### [Given task]
Rewrite all of the records below with "coordinate" replaced by "position", keeping everything else the same. Leave the pictures out of your answer.

### [Data supplied]
*****
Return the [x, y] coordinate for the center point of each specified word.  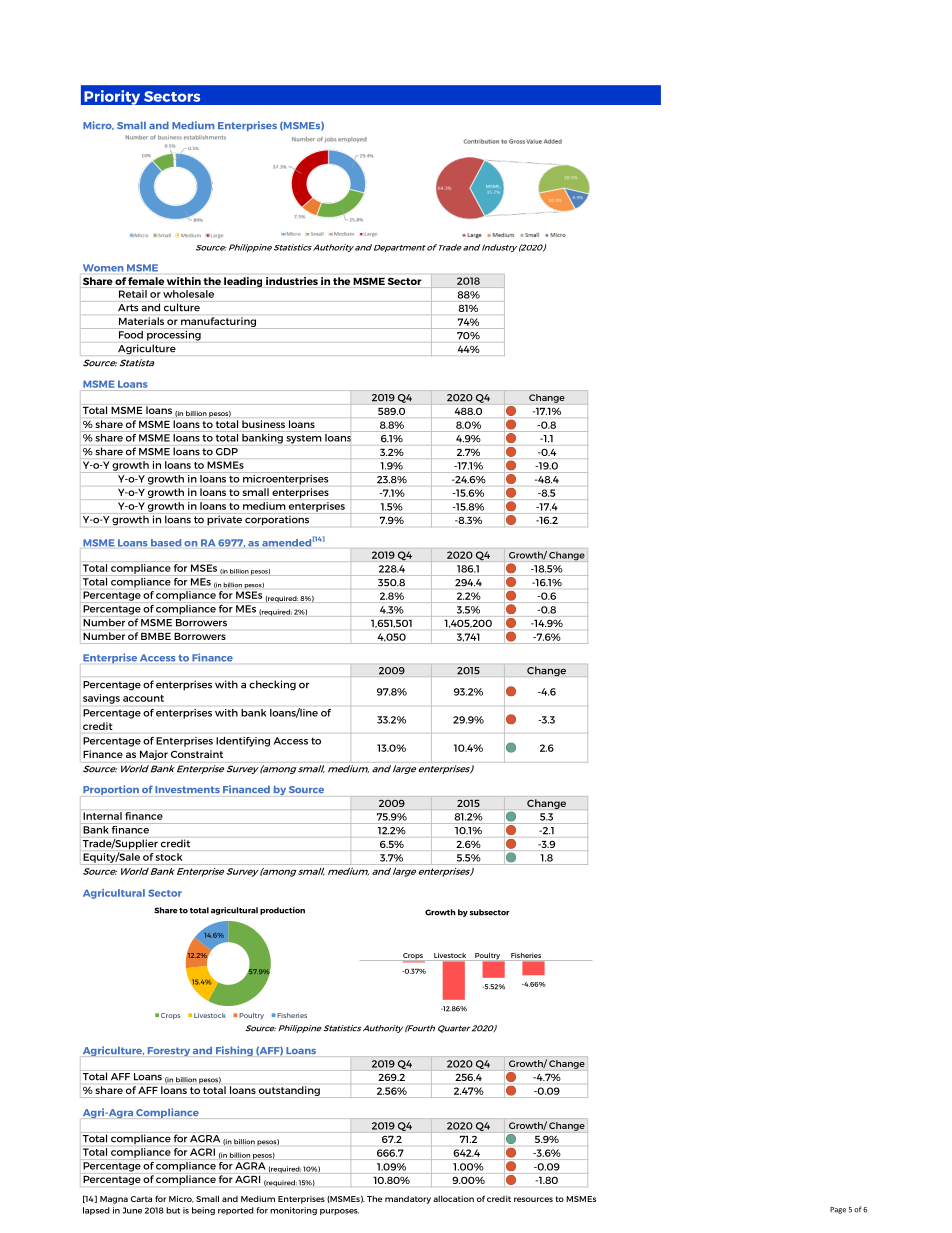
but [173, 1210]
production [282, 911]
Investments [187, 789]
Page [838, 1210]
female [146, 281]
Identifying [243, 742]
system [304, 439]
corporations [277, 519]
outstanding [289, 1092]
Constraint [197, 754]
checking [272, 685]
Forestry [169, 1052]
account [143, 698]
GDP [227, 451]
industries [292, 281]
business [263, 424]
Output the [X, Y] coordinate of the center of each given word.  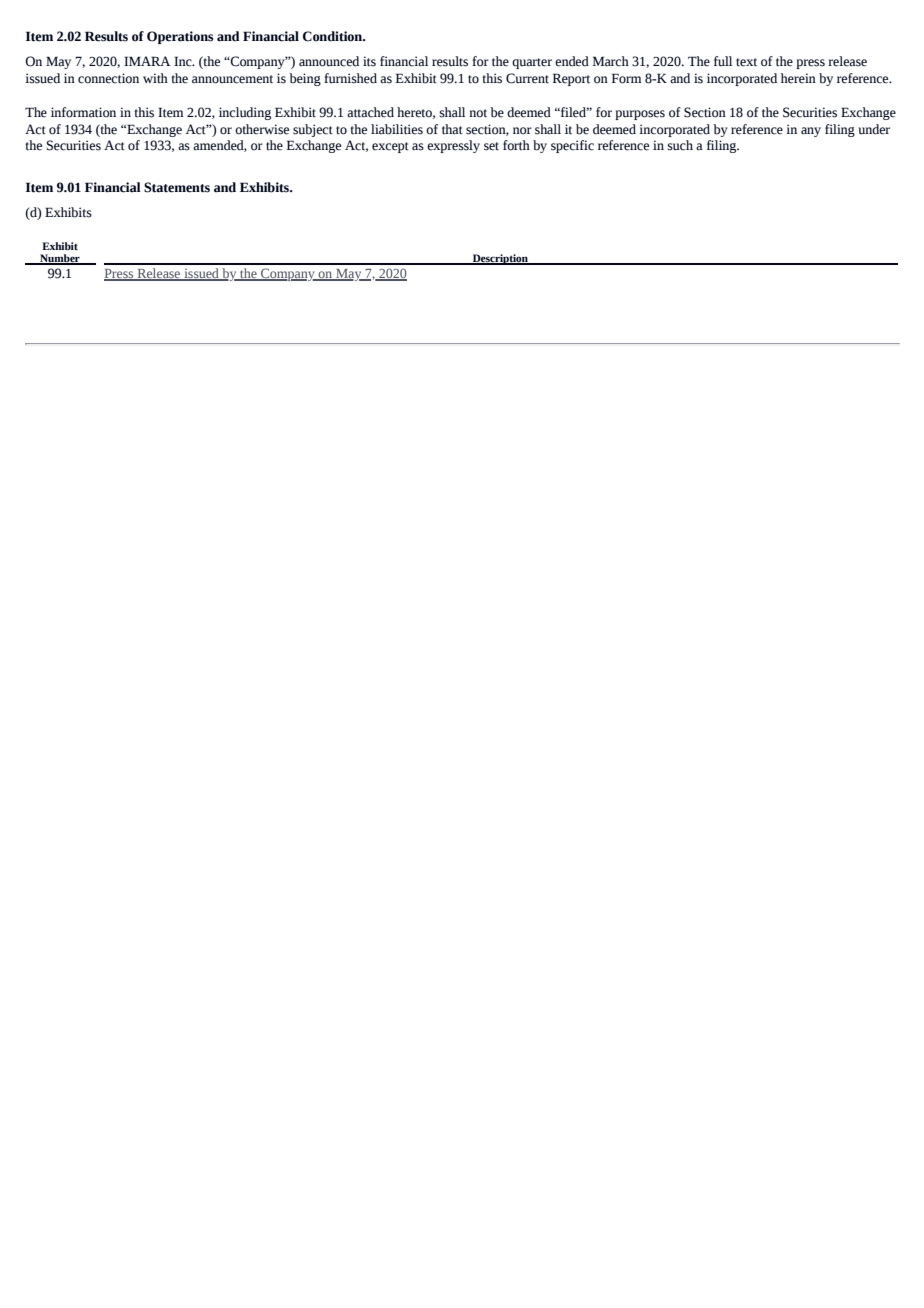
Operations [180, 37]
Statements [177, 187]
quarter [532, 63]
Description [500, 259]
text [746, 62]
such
*****
### [Solution below]
Return the [x, y] position for the center point of each specified word.  
but [173, 1210]
production [282, 911]
Investments [187, 789]
Page [838, 1210]
female [146, 281]
Identifying [243, 742]
system [304, 439]
corporations [277, 519]
outstanding [289, 1092]
Constraint [197, 754]
checking [272, 685]
Forestry [169, 1052]
account [143, 698]
GDP [227, 451]
industries [292, 281]
business [263, 424]
Output the [X, Y] position of the center of each given word.  
Operations [180, 37]
Statements [177, 187]
quarter [532, 63]
Description [500, 259]
text [746, 62]
such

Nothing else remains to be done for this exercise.